- _EXERCISE OBJECTIVE_:
Look below for the line holding "इस राज्य में" and the line holding "हिमाचल में बर्फबारी". Repeat those two and everything between, exactly.
*** Opening RECORDS FOR THE TASK ***
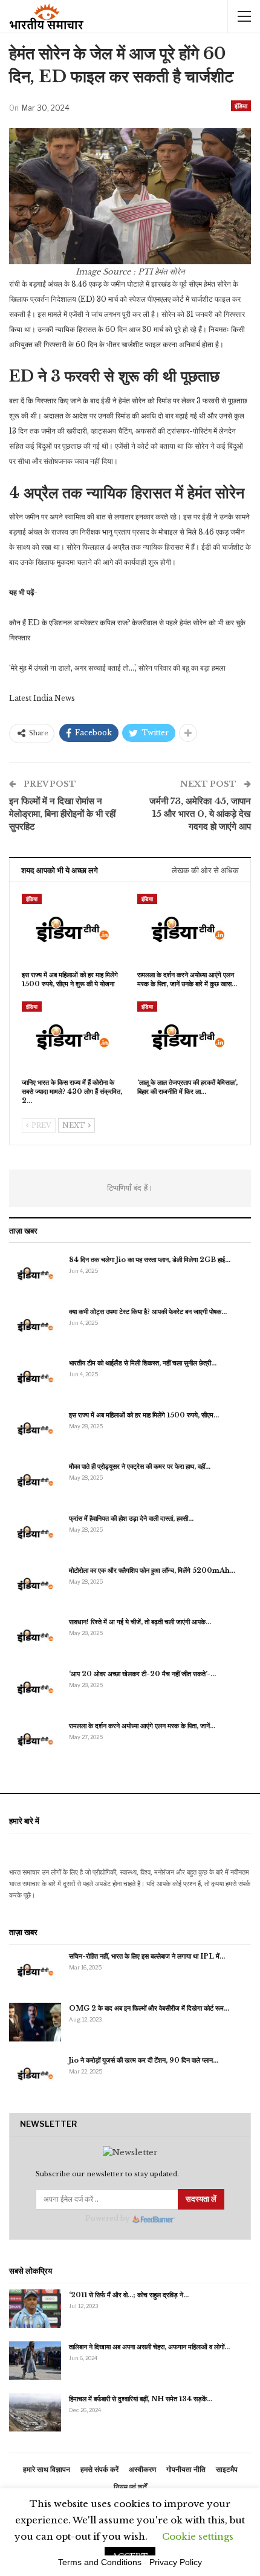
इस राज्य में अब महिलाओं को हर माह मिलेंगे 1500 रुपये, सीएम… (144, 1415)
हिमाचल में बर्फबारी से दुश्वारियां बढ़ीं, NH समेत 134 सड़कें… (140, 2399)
*** Closing RECORDS FOR THE TASK ***
*** Opening RECORDS FOR THE TASK ***
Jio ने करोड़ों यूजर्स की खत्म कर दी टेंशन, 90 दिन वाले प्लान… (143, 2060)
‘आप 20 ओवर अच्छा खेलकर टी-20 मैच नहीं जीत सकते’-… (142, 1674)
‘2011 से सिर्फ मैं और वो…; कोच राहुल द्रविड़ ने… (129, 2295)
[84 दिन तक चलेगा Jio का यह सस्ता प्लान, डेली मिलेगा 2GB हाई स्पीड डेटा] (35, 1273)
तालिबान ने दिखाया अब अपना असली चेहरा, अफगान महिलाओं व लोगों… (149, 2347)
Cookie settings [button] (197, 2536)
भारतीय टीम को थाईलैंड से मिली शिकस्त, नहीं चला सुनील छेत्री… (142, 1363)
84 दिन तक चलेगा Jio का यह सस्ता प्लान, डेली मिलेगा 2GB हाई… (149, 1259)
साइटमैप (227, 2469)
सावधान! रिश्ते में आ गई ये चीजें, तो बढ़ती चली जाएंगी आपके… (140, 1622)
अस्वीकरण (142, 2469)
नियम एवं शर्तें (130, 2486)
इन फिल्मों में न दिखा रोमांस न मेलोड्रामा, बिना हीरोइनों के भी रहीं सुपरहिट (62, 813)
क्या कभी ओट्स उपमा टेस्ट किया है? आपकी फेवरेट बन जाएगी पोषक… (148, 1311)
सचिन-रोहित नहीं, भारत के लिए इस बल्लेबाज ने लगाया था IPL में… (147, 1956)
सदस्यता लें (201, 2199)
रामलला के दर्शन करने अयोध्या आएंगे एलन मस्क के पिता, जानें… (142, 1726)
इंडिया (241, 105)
*** Closing RECORDS FOR THE TASK ***
- _RESPONSE TO THIS EXERCISE_:
इस राज्य में अब महिलाओं को हर माह मिलेंगे 1500 रुपये, सीएम… (144, 1415)
हिमाचल में बर्फबारी से दुश्वारियां बढ़ीं, NH समेत 134 सड़कें… (140, 2399)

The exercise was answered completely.